With Torchlight being involved this shows no traditional funder is interested, surely that must concern any investor.
I think Kerr wanted the ability to get a hook over the PGC shares SCF own, via an improved security ranking.
Hi, thanks for your comments.
SCF had flagged that it was intending to raise the $75m funding on prior charge secured basis in the prospectus registered 20th October, and the trust deed allows up to 7.5% of total tangible assets to be raised this way, and the prospectus indicated the company would seek to fully use this limit, i.e. there is more of this funding coming.
So, it is not surprising, since it is allowed, and it was flagged already.
Although not surprising, there are two concerns with this:
1. The allowance for this should normally be used by way of a committed line of credit from a bank, to be drawn on only when needed. However SCF has fully drawn on the facility, indicating its poor liquidity.

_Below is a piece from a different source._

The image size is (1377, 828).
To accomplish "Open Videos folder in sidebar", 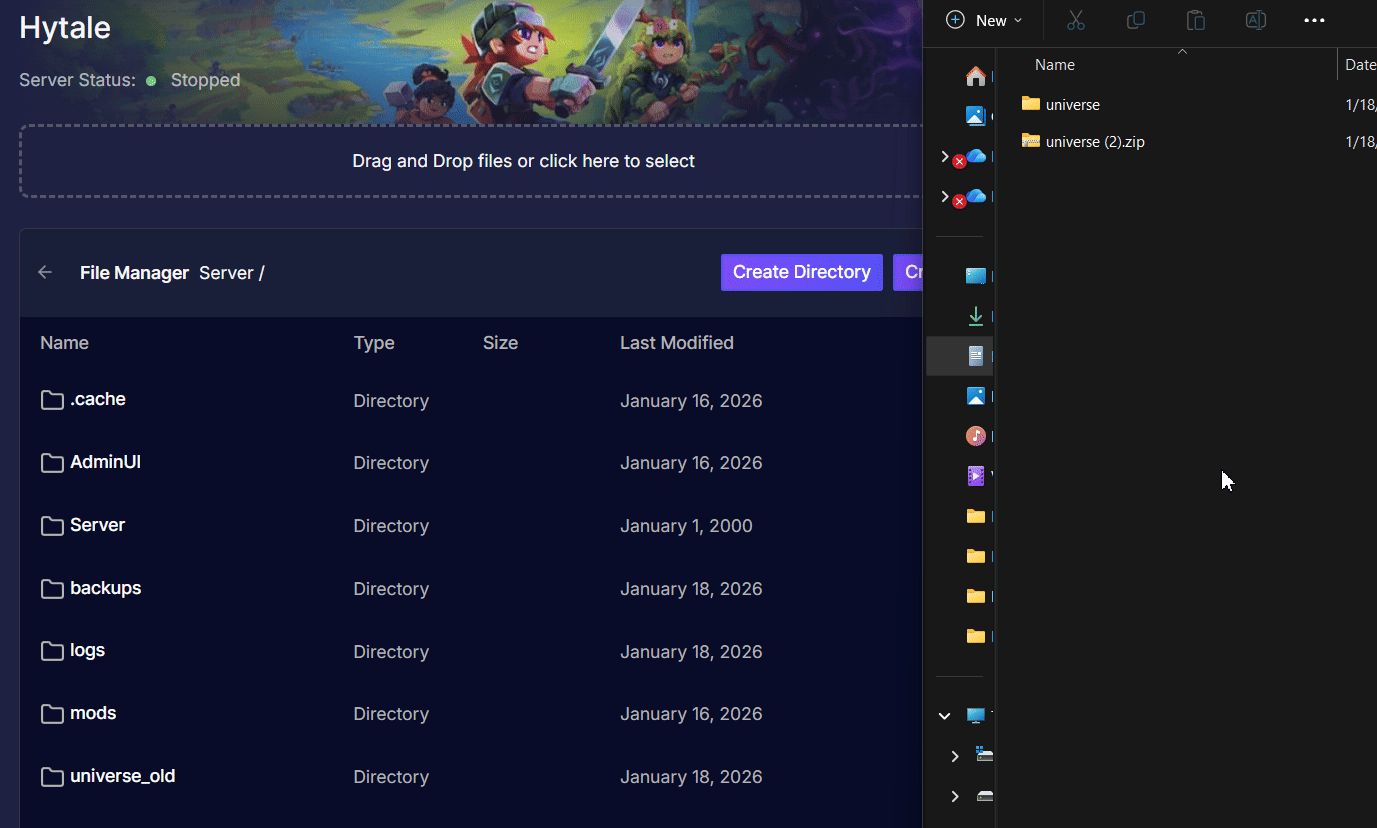I will pos(976,476).
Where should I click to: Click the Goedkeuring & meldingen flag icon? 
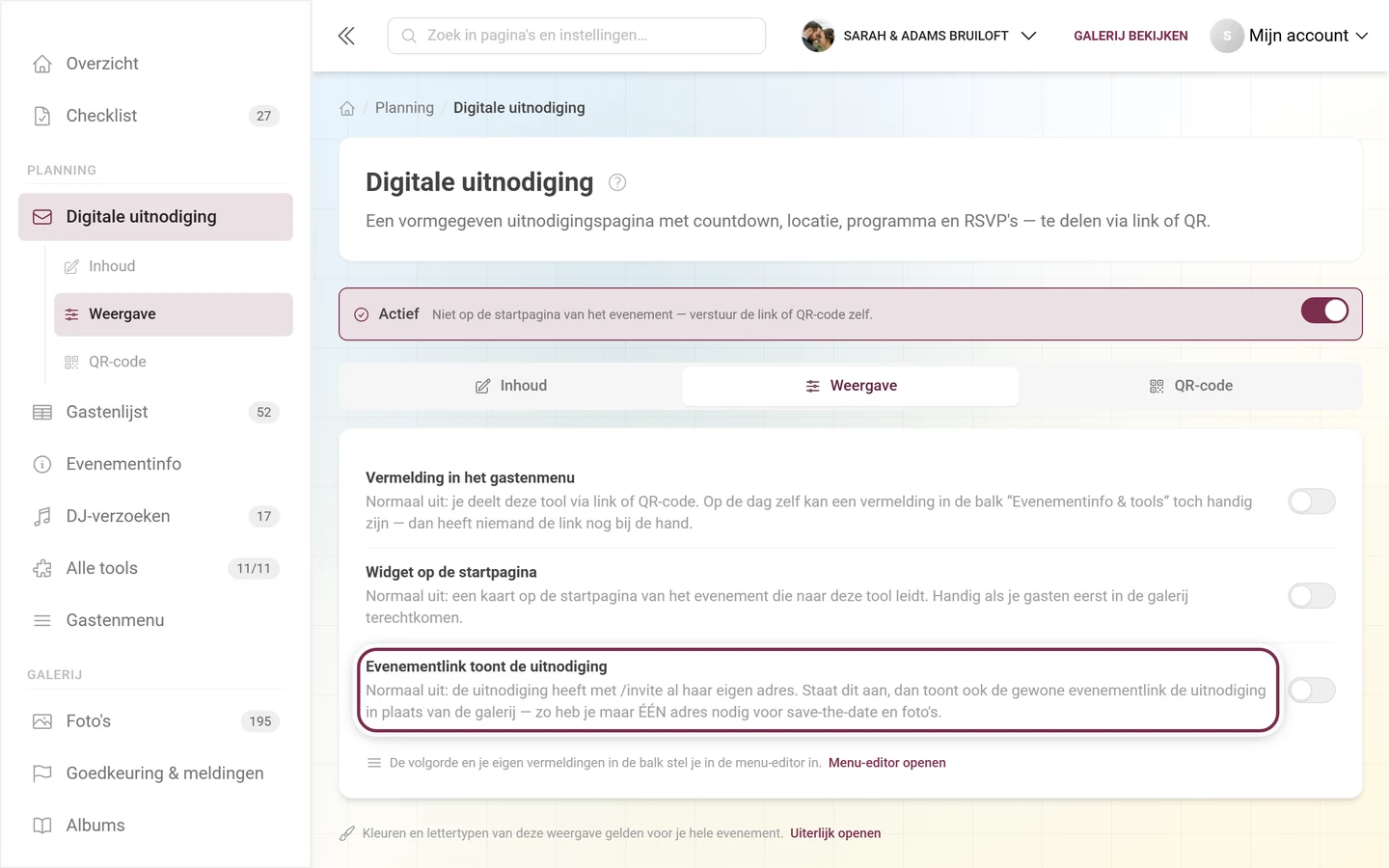pyautogui.click(x=42, y=773)

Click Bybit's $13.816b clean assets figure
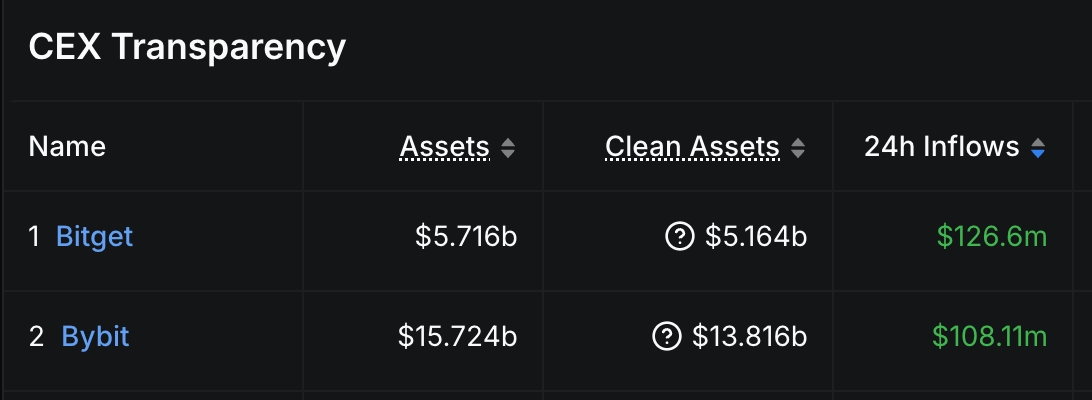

2. The facility was supposed to be in place and used by or before the Sunday before the Thursday it was actually announced and put into place. As a result, SCF failed to pay the US notes when they were due, indicating it ran out of cash.
Re the PGC shares held by SCF, I don't think Kerr is intersted in them, the point I note about them is that is shows SCF lost approx $6.4m on its holding since its balance date, 30 June. This is more bad news for SCF solvency.